Dans le cas de la perception des émotions, la relation entre les processus perceptifs innés et les influences linguistiques est complexe. Il semble y avoir des processus perceptifs centraux qui sont biologiquement fondés et donc universels. Cependant, il y a une marge de manœuvre dans les paramètres de ces processus innés pour que le langage ait un effet. En fournissant des étiquettes de catégories sous la forme de mots, notre langue nous guide pour nous occuper de certaines différences et ignorer les autres.

Remarques

Les émotions exprimées dans les sept images sont les suivantes. Rangée du haut: bonheur, tristesse, mépris; rangée du bas: peur, dégoût, colère; extrême droite: surprise.

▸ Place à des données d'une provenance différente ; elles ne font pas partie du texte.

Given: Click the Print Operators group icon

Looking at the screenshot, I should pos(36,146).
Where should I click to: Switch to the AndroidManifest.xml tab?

La femme Himba semble exprimer un sourire de Duchenne, qui soulève les coins de la bouche et forme les pattes d'oie autour des yeux. Le sourire de Duchenne est considéré comme une expression honnête de l'émotion positive. Cependant, des différences subtiles dans les expressions faciales peuvent avoir une signification culturelle.

Les références

Damjanovic, L., Roberson, D., Athanasopoulos, P., Kasai, C., & Dyson, M. (2010). À la recherche du bonheur à travers les cultures. Journal de la cognition et de la culture, 10, 85-107.

Gendron, M., Lindquist, KA, Barsalou, L., et Barrett, LF (2012). Les mots d'émotion forment les percepts d'émotion. Emotion, 12, 314-325.

Lindquist, KA, Satpute, AB, et Gendron, M. (2015). Le langage fait-il plus que communiquer de l'émotion? Directions actuelles dans Psychological Science, 24, 99-108.

Sauter, DA, LeGuen, O., et Haun, DBM (2011). La perception catégorique des expressions faciales émotionnelles ne nécessite pas de catégories lexicales. Emotion, 11, 1479-1483.

David Ludden est l'auteur de La psychologie du langage: une approche intégrée (SAGE Publications).